Фрагмент текста:

◆ ◆ ◆ ◆

Бабы полукругом обступили невысокую седовласую селянку в белом платке и белых босоножках. Улыбается скромно, золотыми коронками, рассказывает. А эти слушают с интересом, но без зависти. Рады за неё, за то, что выбралась-таки из села своего на мир посмотреть. А куда православному ехать любо? По святым местам. Вот cелянка и раздаёт гостинцы и маленькие подарочки: кому иконку, кому маслица даст. Берут все, благодарят, а сами аж светятся: вот молодец Егоровна, вот умница!

Храм деревянный, Рождества Богородицы, древний, триста лет ему, даже больше. Главный вход закрыт обычно, а внутрь люди попадают через боковую дверь, по крашеным до блеска крутым коричневым ступенькам. Справа к стенке прибит небольшой поручень: за него держатся местные старушки, забираясь наверх и то и дело переводя дух. Снаружи жарко, а внутри прохладно: в больших сенях перед главным входом по бокам длинными рядами стоят деревянные лавки, на одной из которых стоят большие эмалированные вёдра со святой водой, взятой из глубокого колодца неподалёку. Пройдёшь дальше – и не поверишь: стены – белые, с колоннами и замысловатой резной лепниной, глянешь вверх, и не наглядишься и не нарадуешься тому простору, что раскрывает перед тобой кажущийся таким небольшим и доморощенным храм. Видно сразу: чем богаты, тем и рады. И хоть в симметрии подкачала композиция чуть-чуть, да фигурки резные не так идеальны, как у тех же Фрязиных, но зато всё это – своё. Зачем нам немцы, зачем греки, зачем итальянцы? Мы и сами можем!

Вот, выходит из алтаря отец Василий. Пожилой, грузный, с больными ногами, при ходьбе переваливается с боку на бок, медленно спускается по ступенькам с амвона. Вот, прихожане подходят под благословение.
 
          — Ты как, Мария, редиску собрала?

— Да давно уж, батюшко!                                                    

— А у матушки у моей взошла только… — сокрушается отец Василий.

— Ты как, экзамен свой сдал? — спрашивает он у белобрысого паренька.

— Сдал.

— Ну и как, на «пятёрку»?

— Эк… на «трояк».

— Эх ты, лапоть… — опечаленно вздыхает отец Василий. И вроде бы паренька по голове хлопнуть собирается, но нет, ничего, гладит. Ему и «трояк» хорошо.

Уж с четверть века прошло с тех пор, как приехал отец Василий служить на сей приход. Теперь он – почтенный протоиерей, с наградами, с камилавкой и прочими знаками отличия. Любят его тут, без него – никак.
Хор тут – особенный. Поют жуть, как непривычно. Ноты хоть и присутствуют, но вот понимает их худо-бедно только регент. Поют наизусть, заучили давно уже за многие-многие годы. Церковь-то открыта была и при Екатерине Великой, и при Павле, и при Александрах-батюшках, и Николаях-покровителях, и при Ленине-Сталине-Хрущёве-Брежневе… Что уж говорить про наше худое время?

◆ ◆ ◆ ◆

Исходные данные:

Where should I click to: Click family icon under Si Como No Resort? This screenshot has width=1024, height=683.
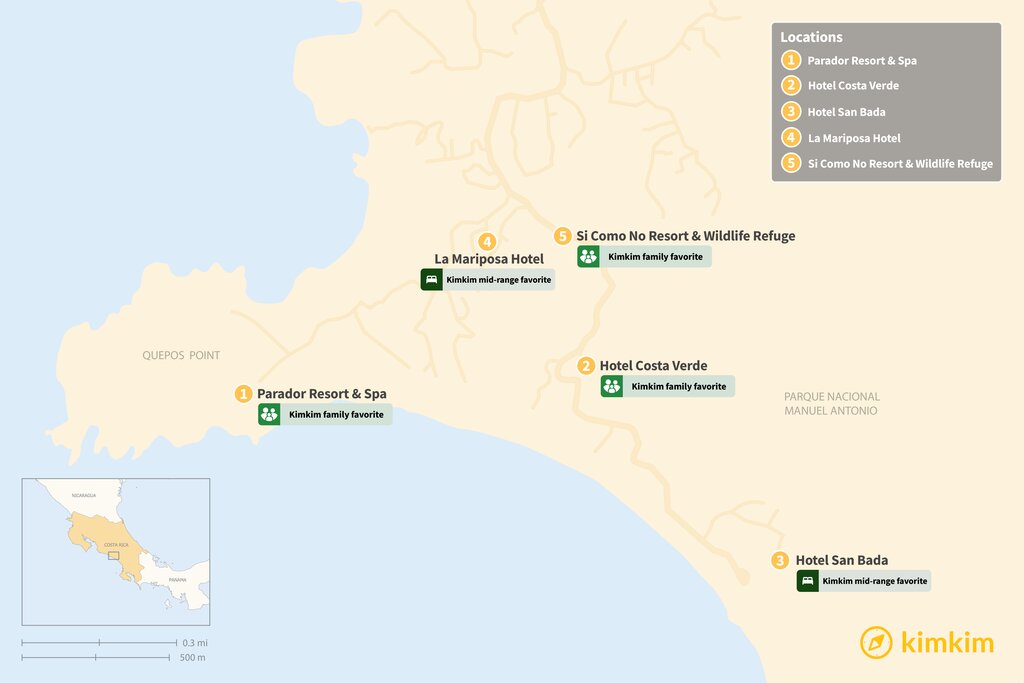[x=588, y=257]
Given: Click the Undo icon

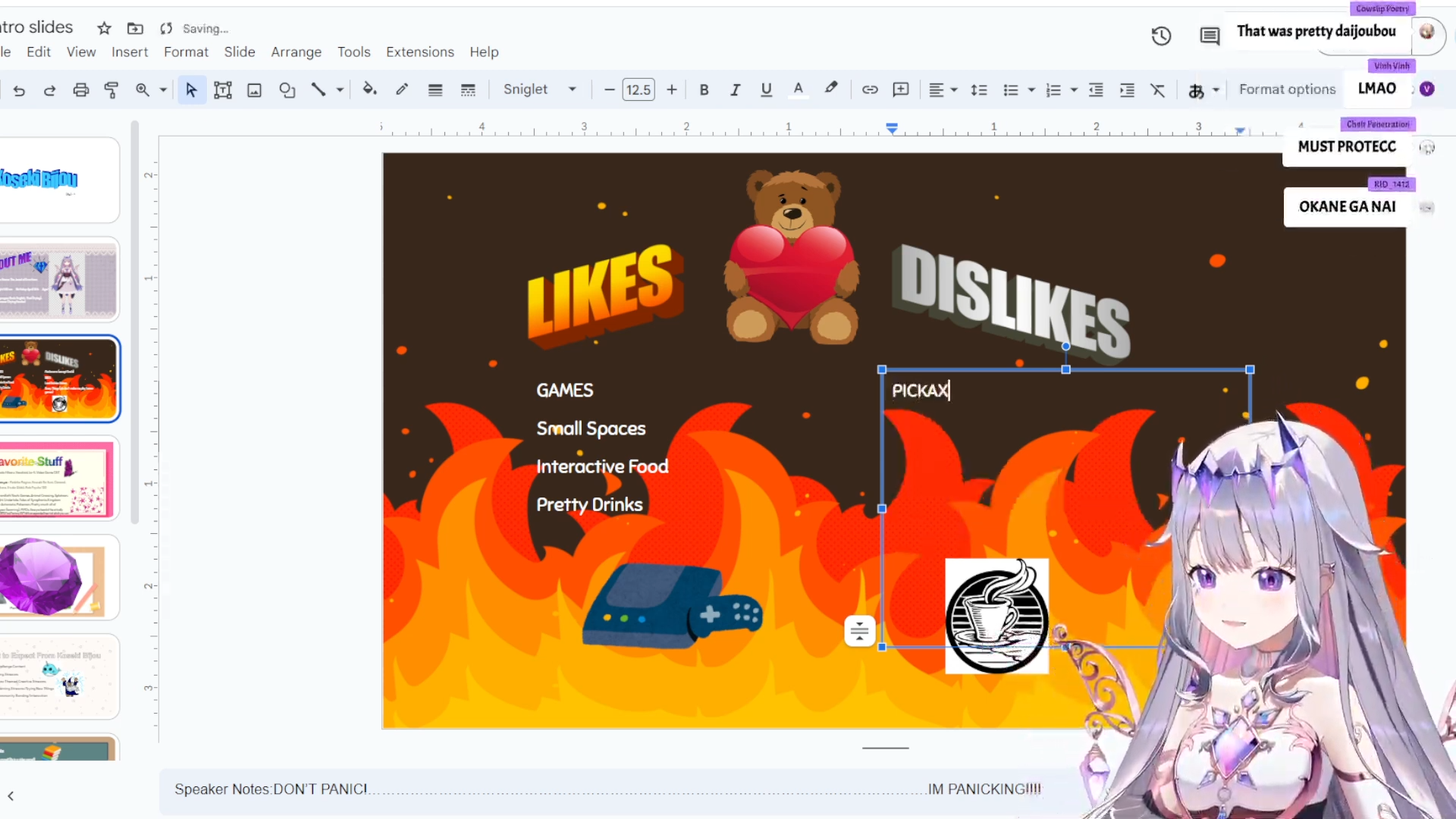Looking at the screenshot, I should click(19, 89).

◆ ◆ ◆ ◆

Поставленная задача:
Перепишите часть текста о сельском храме, которая начинается словами «Вот, выходит из» и заканчивается словами «Мария, редиску собрала?», поставив «морковку» вместо «редиску».

Выполненное задание:
Вот, выходит из алтаря отец Василий. Пожилой, грузный, с больными ногами, при ходьбе переваливается с боку на бок, медленно спускается по ступенькам с амвона. Вот, прихожане подходят под благословение.
 
          — Ты как, Мария, морковку собрала?